## Set problem
Repeat the data below without changes, starting at the line containing "The image size is (1800, 1193)." and continuing through the line containing "click(215, 212)", with both of those lines included.

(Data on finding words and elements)
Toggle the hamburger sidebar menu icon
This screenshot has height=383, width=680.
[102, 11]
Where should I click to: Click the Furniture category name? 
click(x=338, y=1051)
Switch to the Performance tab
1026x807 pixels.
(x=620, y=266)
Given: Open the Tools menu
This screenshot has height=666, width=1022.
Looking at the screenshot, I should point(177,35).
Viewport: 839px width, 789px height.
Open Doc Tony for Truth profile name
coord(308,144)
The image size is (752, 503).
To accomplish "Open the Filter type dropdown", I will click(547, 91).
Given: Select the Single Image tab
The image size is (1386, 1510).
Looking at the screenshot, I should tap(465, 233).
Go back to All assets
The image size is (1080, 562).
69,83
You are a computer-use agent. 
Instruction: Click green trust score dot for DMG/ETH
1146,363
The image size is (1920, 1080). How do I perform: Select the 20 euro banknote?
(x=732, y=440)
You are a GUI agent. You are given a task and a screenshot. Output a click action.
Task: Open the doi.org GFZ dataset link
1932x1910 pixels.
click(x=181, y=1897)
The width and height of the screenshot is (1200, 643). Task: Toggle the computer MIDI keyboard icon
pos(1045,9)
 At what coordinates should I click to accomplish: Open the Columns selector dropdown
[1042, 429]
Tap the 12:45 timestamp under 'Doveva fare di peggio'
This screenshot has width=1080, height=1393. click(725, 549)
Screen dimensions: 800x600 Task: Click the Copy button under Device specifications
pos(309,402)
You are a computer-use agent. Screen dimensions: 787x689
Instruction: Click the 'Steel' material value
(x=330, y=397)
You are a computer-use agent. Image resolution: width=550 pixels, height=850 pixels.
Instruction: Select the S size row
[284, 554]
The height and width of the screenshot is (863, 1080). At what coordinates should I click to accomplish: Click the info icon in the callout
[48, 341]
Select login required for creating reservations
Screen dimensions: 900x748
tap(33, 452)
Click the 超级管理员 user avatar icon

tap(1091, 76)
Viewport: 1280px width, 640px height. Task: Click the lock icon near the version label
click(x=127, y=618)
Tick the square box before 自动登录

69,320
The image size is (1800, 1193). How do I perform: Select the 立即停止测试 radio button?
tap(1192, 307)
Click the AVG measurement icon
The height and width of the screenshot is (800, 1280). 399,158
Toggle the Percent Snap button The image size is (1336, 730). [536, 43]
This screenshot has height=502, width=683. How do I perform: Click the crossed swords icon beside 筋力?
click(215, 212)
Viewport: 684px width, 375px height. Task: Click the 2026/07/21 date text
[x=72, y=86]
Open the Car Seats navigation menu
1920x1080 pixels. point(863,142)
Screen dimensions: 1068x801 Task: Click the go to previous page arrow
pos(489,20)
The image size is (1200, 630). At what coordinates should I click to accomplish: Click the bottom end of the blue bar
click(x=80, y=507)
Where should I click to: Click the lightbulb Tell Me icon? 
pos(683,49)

## Full output
The image size is (1800, 1193). How do I perform: Select the 立即停止测试 radio button?
tap(1192, 307)
Click the AVG measurement icon
The height and width of the screenshot is (800, 1280). 399,158
Toggle the Percent Snap button The image size is (1336, 730). [536, 43]
This screenshot has height=502, width=683. How do I perform: Click the crossed swords icon beside 筋力?
click(215, 212)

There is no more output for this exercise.